▶ [LISTED RECORDS]:

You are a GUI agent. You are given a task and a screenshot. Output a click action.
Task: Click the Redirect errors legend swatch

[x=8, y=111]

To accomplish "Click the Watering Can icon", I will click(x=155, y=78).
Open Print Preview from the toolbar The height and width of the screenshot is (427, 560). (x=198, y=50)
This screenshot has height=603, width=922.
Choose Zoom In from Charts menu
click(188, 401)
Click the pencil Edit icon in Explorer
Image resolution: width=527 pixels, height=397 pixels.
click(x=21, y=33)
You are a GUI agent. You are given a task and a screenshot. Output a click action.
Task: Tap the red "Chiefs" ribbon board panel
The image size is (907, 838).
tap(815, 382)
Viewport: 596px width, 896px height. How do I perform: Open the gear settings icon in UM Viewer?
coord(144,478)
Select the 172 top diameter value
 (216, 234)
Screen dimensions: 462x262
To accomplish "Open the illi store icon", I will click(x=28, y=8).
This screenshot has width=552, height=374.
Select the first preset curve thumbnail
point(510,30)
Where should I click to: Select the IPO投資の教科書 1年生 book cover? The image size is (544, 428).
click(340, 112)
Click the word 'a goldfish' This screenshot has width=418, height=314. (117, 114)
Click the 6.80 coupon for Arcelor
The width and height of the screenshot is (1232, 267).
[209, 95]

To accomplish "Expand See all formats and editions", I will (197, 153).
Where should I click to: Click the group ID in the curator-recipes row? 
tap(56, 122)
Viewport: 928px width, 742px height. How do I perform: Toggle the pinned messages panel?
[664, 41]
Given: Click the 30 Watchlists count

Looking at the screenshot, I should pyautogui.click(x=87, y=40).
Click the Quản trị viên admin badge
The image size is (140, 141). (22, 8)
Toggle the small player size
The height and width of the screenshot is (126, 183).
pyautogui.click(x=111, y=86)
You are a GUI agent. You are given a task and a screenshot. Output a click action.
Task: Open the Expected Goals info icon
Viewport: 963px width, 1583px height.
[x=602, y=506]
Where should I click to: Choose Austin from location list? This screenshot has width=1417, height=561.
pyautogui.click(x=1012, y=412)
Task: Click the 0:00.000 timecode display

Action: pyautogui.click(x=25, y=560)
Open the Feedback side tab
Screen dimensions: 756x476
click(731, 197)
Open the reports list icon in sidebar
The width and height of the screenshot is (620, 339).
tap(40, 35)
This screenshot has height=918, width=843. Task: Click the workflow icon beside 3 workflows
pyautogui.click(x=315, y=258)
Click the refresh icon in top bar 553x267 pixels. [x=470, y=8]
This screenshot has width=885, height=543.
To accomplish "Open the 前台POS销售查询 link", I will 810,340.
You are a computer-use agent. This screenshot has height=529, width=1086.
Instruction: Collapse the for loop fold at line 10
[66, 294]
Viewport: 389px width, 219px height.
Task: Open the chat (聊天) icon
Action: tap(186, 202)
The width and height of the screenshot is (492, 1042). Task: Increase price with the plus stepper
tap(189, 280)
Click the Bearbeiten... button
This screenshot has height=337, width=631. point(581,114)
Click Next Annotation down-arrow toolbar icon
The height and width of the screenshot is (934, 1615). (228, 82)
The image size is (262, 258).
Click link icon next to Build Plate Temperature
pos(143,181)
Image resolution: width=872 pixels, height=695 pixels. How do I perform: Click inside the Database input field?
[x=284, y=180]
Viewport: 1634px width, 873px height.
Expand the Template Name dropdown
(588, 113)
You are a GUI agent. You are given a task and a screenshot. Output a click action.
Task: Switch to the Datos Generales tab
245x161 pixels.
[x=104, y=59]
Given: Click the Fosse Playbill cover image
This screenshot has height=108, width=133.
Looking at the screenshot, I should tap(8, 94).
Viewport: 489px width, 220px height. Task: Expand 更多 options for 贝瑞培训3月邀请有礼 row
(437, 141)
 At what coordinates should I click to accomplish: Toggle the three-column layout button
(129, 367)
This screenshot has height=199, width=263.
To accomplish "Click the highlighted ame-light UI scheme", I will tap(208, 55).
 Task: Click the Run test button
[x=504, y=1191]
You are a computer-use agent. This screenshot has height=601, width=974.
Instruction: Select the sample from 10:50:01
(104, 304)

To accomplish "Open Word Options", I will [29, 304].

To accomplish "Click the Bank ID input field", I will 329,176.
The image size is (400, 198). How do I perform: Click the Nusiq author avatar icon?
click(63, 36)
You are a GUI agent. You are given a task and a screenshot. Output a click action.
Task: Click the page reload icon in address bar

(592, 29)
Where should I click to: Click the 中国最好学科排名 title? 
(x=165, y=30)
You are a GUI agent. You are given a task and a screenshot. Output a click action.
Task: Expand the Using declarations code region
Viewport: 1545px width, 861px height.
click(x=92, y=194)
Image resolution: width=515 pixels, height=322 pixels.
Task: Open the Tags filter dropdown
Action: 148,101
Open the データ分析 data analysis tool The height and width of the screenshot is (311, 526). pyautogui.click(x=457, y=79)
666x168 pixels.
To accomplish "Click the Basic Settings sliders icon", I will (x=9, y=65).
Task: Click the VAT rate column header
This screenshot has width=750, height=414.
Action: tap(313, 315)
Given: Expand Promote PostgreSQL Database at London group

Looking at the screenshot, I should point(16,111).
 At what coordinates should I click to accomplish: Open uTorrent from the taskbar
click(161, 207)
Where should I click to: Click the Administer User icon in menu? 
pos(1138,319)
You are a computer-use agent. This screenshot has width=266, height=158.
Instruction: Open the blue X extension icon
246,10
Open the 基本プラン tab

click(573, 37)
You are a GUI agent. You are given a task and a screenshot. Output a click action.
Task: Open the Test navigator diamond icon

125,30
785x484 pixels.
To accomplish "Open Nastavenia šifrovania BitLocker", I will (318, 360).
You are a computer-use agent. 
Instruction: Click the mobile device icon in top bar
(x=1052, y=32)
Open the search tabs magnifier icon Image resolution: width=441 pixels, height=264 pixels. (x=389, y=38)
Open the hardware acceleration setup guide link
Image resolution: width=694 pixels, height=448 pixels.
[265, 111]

▶ [YOUR OBJECTIVE]: Write out every line from the entries where "computer" appears.

▶ [RESPONSE AREA]:
You are a computer-use agent. This screenshot has height=529, width=1086.
You are a computer-use agent. This screenshot has height=601, width=974.
You are a computer-use agent. This screenshot has width=266, height=158.
You are a computer-use agent. 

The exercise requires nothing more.